I'm looking for the guidelines for the physical status codes to show to a doctor.  We work for a group of anesthesiologists and CRNAs and we are told to bill the p3 and p4 a lot, and myself and the other biller feel that much of the time, those modifiers are inappropriate.  We know what each modifier is, but we can't find anything stating when it is appropriate to use them, and what diagnoses are valid with them.  Can anyone tell me where to find this?  Thanks in advance!!


----------



## reichtina320 (Feb 6, 2008)

*Physical status codes*

The P-modifiers can be found in the Anesthesia Relative Value Guide, which I found has a lot of good information in it.  You can also find them in the CPT book.

They are pretty straight forward, I think.

P3 can be used for diabetic patients; while I have seen P4 used for diabetic patients whose blood sugar was uncontrolled.

Hope this helps
Tina, CPC-I


----------



## coder911 (Feb 7, 2008)

I agree with codingangel. If you are billing for anesthesia, you will really appreciate getting the Anesthesia RV Guide book. It will clear up a lot of confusion on using the status modifiers.


----------



## mcpalmeter (Feb 8, 2008)

Nor will you find anything.  If you go out to the website of the American Society of Anesthesiologists (http://www.asahq.org/Newsletters/2002/9_02/vent_0902.htm) you will see an article which addresses the inappropriate use of physical status modifiers as some mechanism for determining operative risk.  
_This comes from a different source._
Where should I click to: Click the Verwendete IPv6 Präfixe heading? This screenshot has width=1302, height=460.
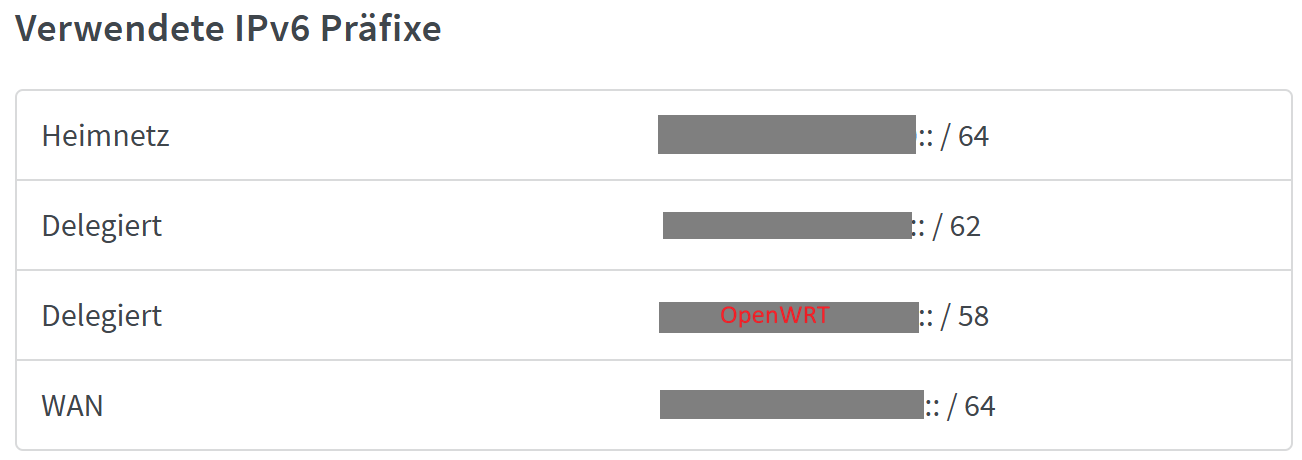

If you do a search on the ASA's website with "physical status" the first link that comes up lists the modifiers and their descriptions.  There is also a very emphatic note under the list that states, "These definitions appear in each annual edition of the ASA Relative Value Guide. There is no additional information that will help you further define these categories."


Maryann Palmeter, CPC


----------